The damning review comes from Arthur Levine, former president of Teachers College at Columbia University.

His report, released Monday, comes as public schools are under federal orders to have a qualified teacher for every class. It casts doubts on the most basic aspects of how teachers are taught. Teacher quality has a huge influence on whether students pass or fail.

The coursework in teacher education programs is in disarray nationwide, the report says. Unlike other professions such as law and medicine, there is no common length of study or set of required skills.

Then there are a host of other problems: low admissions standards, disengaged college faculty, insufficient classroom practice and poor oversight, according to Levine's study.

"Teacher education right now is the Dodge City of education: unruly and chaotic," said Levine, who now heads the Woodrow Wilson National Fellowship Foundation. "There's a chasm between what goes on in the university and what goes on in the classroom."

In taking on his own field, Levine said he is not out to bash teacher education. Rather, he said he hopes his candid assessment and recommendations will lead to changes.

He found some exemplary programs but said most are poor or mediocre. He called for turning education schools into professional schools, rooted in practical experience.

The response from Levine's peers was mixed.

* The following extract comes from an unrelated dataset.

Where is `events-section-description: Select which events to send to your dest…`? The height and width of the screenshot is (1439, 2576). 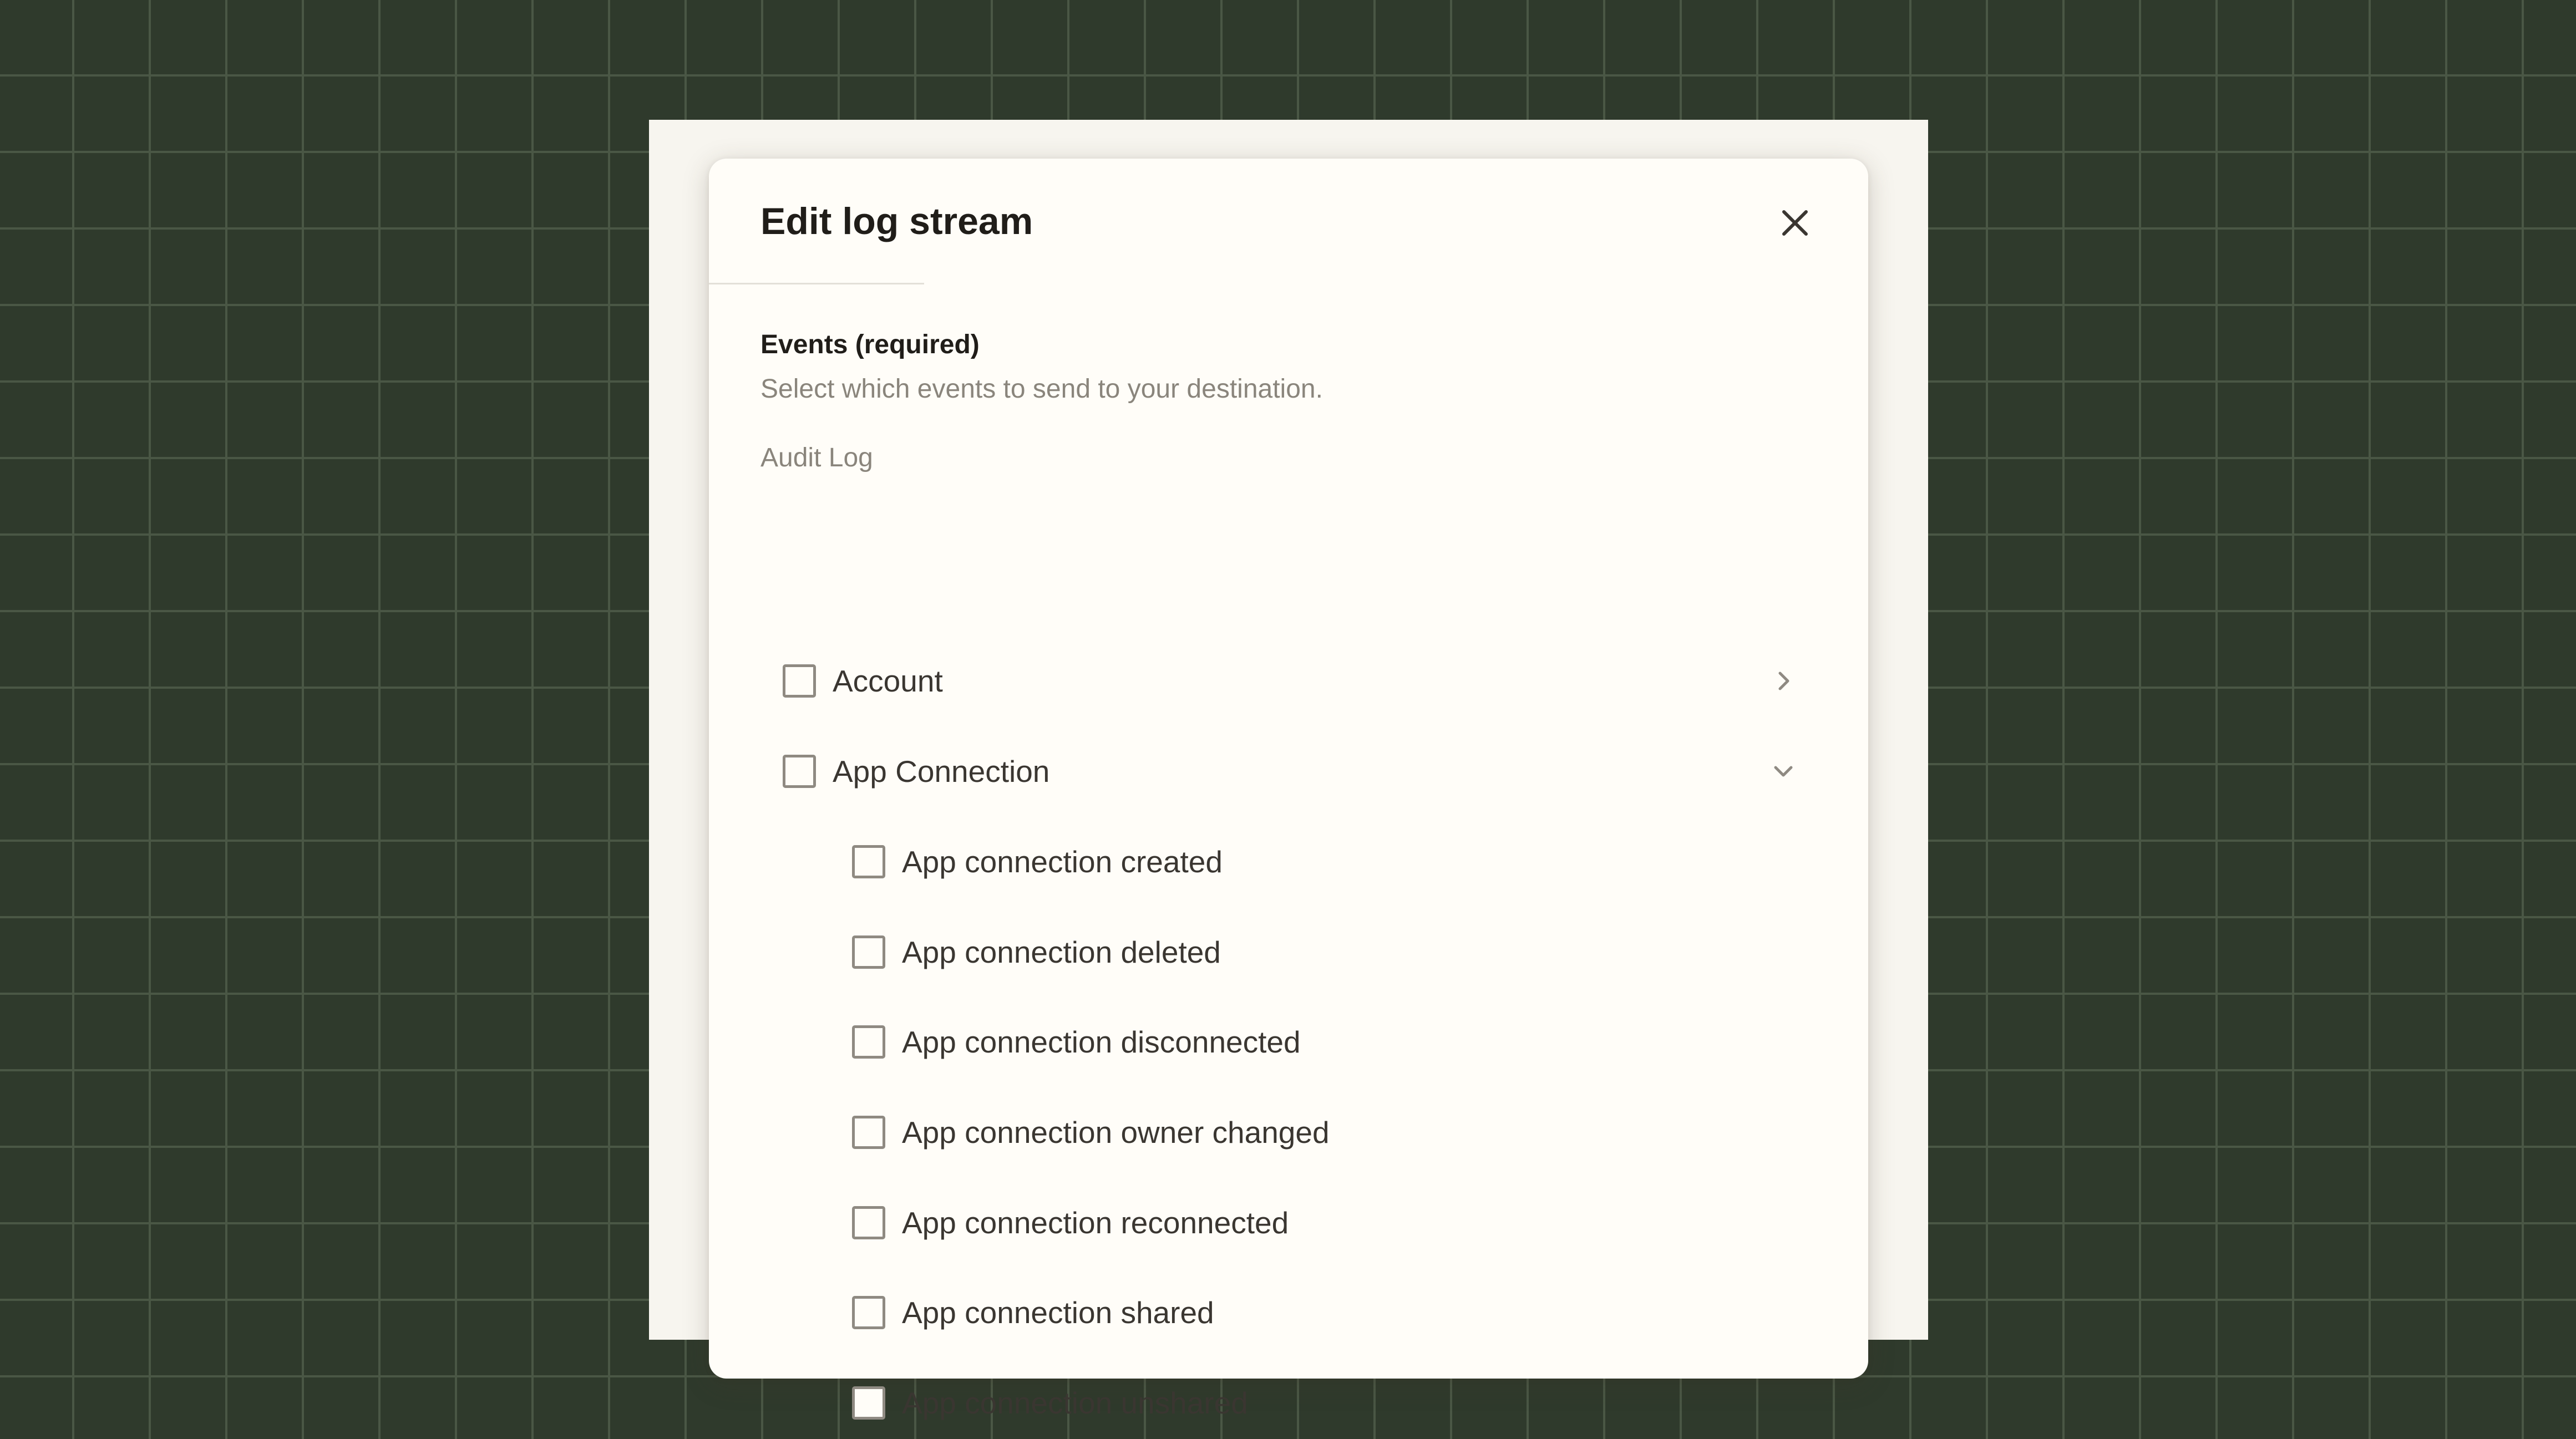 events-section-description: Select which events to send to your dest… is located at coordinates (1042, 389).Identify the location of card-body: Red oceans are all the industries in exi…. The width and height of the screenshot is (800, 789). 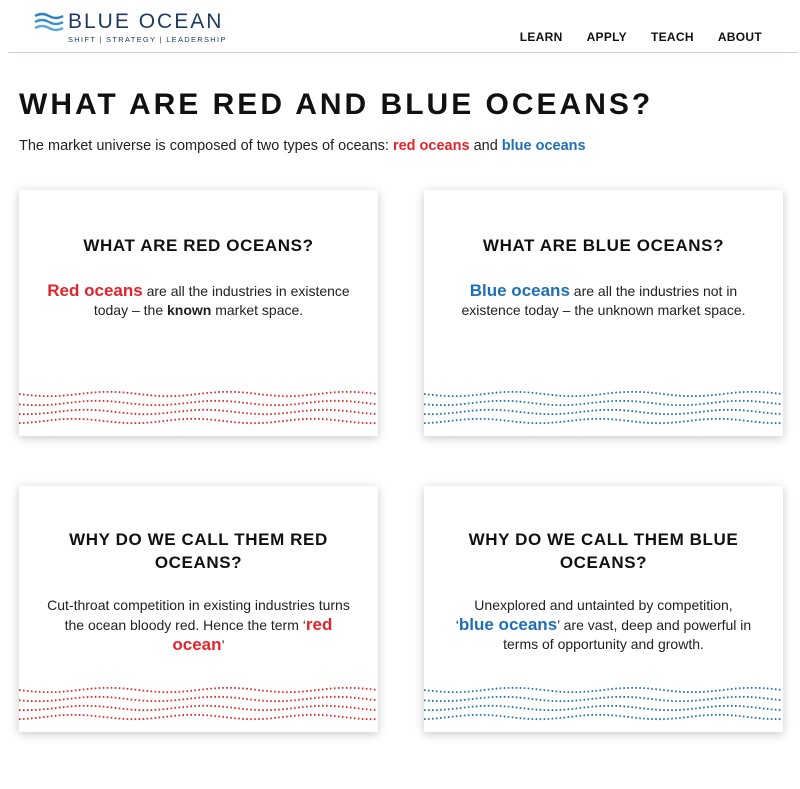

Representatives of the teaching profession embraced many of Levine's themes but took exception to some ideas as misguided or elitist.

The four-year study is based on surveys of deans, faculty, alumni and school principals, along with 28 case studies of various kinds of education schools.

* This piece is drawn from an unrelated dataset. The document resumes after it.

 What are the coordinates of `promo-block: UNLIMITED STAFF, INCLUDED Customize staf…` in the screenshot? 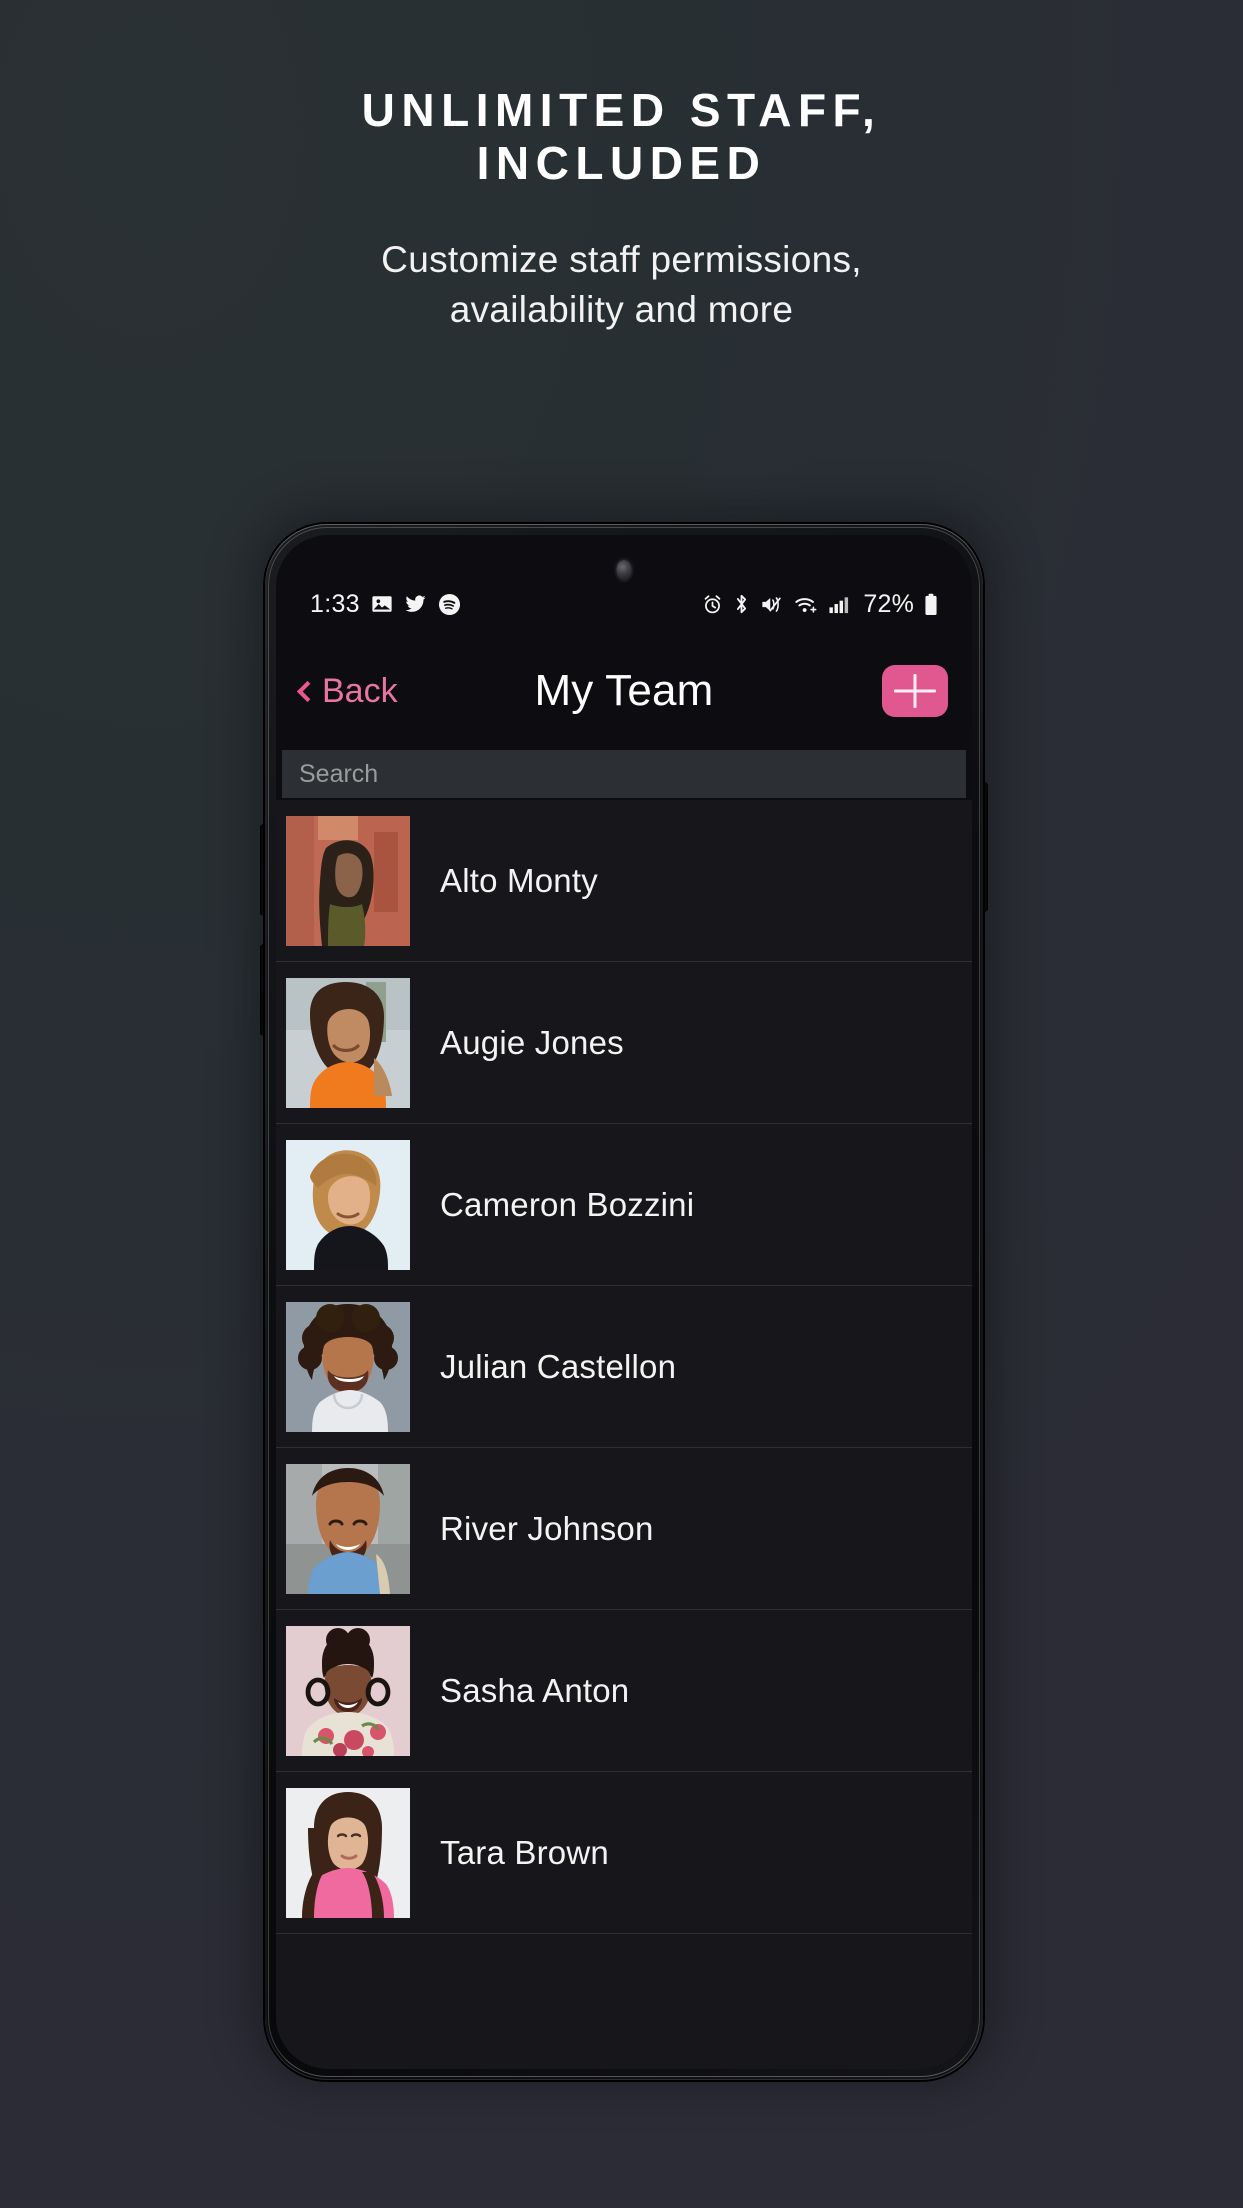 It's located at (622, 210).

In those surveys, school principals gave teacher education programs low grades. Many teachers who graduated from the programs said they were often unprepared for their jobs.

"The findings are sobering, and we take them seriously," said Sharon Robinson, president and CEO of the American Association of Colleges for Teacher Education, which represents 800 schools. She said Levine's motives are true and his "tough love" findings have credibility.

But she took issue with some ideas, such as shifting more teacher training to the top doctoral universities, where Levine said the programs are strongest. Bolstering programs at public colleges and universities makes more sense, Robinson said.

"That's what people can afford," added Donna Cooper, Pennsylvania's secretary of planning and policy, who joined other speakers for the report's release in Washington.

Levine said accreditation — the process by which schools are judged for quality — must be revamped to put more focus on how students perform. The National Council for Accreditation of Teacher Education said it has already been working on such measures.

Yet as long as accreditation is optional for teacher colleges, some weak schools and selective schools will keep opting out, said Arthur Wise, president of the council.

"We might all wish that elite institutions would produce a more significant share of America's teachers," Wise said. That's not likely, he said, because "the sad truth is that teacher education is not an important part of the mission at some elite institutions."

The study is the second in a series known as the Education Schools Project. Last year, Levine reported that principals and superintendents also have inadequate training. The research is paid for by the Annenberg Foundation, the Ford Foundation, the Ewing Marion Kauffman Foundation and the Wallace Foundation.

The country has more than 1,200 schools, colleges and departments of education, covering a spectrum of nonprofit and for-profit programs, undergraduate and graduate.

Robinson, the leader of the teacher college association, challenged Levine to help turn many of his ideas into action. Levine said he would.

He said his report was meant to be optimistic.

"I've spent most of my career at education schools," he said. "I really believe in them."